How APOA2 influences weight
Laird’s success surprised her. But it might not have had she known a little more about APOA2. When it comes to genes that play a role in obesity, it’s one of the best-studied ones out there. If you’re someone like Laird who has the GG variant and eats a saturated fat-rich diet, lowering your intake will likely make a difference in your weight, says Martin Kohlmeier, MD, PhD, director of the Human Research Core and Nutrigenetics Laboratory at the University of North Carolina at Chapel Hill.
“Obesity is a very complex issue. There are at least 130 genes where variants involved make a difference,” Kohlmeier explains. But so far, this genetic variant is thought to make the biggest difference, accounting for around 4 to 5kg. So what we’re talking about is worthwhile,” he adds.

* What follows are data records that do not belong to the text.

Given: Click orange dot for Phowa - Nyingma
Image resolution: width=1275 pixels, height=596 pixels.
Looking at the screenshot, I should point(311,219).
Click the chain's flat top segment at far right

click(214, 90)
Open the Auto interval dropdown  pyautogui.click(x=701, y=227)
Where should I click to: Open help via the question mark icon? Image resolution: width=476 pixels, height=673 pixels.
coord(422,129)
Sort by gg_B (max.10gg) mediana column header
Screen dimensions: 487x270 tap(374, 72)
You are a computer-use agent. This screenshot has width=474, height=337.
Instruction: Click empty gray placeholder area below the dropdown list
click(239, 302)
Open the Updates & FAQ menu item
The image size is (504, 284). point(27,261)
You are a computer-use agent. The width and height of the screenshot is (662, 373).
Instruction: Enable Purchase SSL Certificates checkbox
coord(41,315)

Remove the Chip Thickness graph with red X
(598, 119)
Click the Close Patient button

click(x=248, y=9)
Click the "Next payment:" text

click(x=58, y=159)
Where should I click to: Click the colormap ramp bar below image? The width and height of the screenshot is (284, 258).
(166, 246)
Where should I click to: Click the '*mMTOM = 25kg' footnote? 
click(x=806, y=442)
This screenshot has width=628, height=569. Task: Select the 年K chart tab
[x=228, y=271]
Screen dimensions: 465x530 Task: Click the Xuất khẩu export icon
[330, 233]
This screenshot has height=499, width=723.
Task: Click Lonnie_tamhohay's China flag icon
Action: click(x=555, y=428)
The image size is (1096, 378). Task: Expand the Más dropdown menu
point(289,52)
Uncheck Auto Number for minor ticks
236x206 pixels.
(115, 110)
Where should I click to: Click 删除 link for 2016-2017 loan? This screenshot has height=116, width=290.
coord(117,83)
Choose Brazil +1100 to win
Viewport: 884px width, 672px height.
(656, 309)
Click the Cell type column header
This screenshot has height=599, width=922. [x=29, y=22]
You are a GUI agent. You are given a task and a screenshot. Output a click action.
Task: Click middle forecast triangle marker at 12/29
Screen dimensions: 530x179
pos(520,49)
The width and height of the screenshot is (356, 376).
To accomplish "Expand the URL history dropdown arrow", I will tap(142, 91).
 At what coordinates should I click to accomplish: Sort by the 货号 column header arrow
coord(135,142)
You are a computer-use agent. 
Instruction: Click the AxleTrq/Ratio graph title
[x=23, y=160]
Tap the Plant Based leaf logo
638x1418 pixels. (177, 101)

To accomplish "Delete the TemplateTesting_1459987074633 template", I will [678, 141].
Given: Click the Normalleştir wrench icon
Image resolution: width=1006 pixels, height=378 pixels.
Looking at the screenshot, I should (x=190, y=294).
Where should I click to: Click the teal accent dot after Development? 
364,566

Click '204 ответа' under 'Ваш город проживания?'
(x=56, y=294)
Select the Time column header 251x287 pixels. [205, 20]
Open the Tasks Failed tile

It’s important to note, however, that even for those with the APOA2 gene, there are other variables other than saturated fat intake that impacts weight, including exercise, overall diet, and other genes, too. As Kohlmeir mentioned, there are countless genes—including at least five other genes related to saturated fat intake—that play a role in weight, and we don’t know that much about all of them yet.
Genetic tests and weight loss
Since we still have a lot to learn about how our genes influence our weight, experts caution that much of the advice doled out by at-home tests might not be backed by tons of evidence. “Right now it’s still the wild west, where it’s not very transparent to the consumer how credible claims are and how much benefit they should really expect,” Dr. Kohlmeier says.
There’s also the fact that genes are just one of many components that determine your weight overall. “You can’t flip a switch and solve the problem,” says Ali Webster, PhD, RD, associate director of nutrition communications at the International Food Information Council. DNA tests don’t take into account things like lifestyle habits or the condition of your microbiome, the community of microorganisms that lives in your gut, Webster adds.
While Laird feels she’s certain of how she lost the weight, it’s impossible to say that cutting out cheese was the only thing that made a difference. “The body could be responding poorly to saturated fat on a genetic level, but you can’t exclude other factors,” Webster says. If you start eating less saturated fat and replace it with lower-calorie foods, this might also help you lose weight. (One example of this: swapping 2 tablespoons of cheddar cheese (70 calories) for 2 tablespoons of chopped olives (10 calories) in a salad.)
That’s not to say that at-home genetic tests can’t offer valuable clues to nudge you towards better health.
“Overall, these are guidance points,” Dr. Kohlmeier says. Learning that you carry a certain gene or variant could motivate you to make good-for-you changes, like exercising more to protect your heart or eating more fruits and vegetables to lower your chronic disease risk. And those things very well might add up to weight lost.
But if your number-one goal is to slim down, you might see better results by talking with a professional, says Webster. A 2015 clinical trial found that diets based on genetic-focused nutrition are no more beneficial for weight loss than standard diets. And the Academy of Nutrition and Dietetics doesn’t yet support the use of genetic testing for dietary advice. Your doctor or a registered dietitian can look at your full health history, and if it seems appropriate, recommend tests like a lipid panel, glucose test, and yes—even a DNA test. “Based on that full picture, they can help you develop a weight loss plan,” Webster says.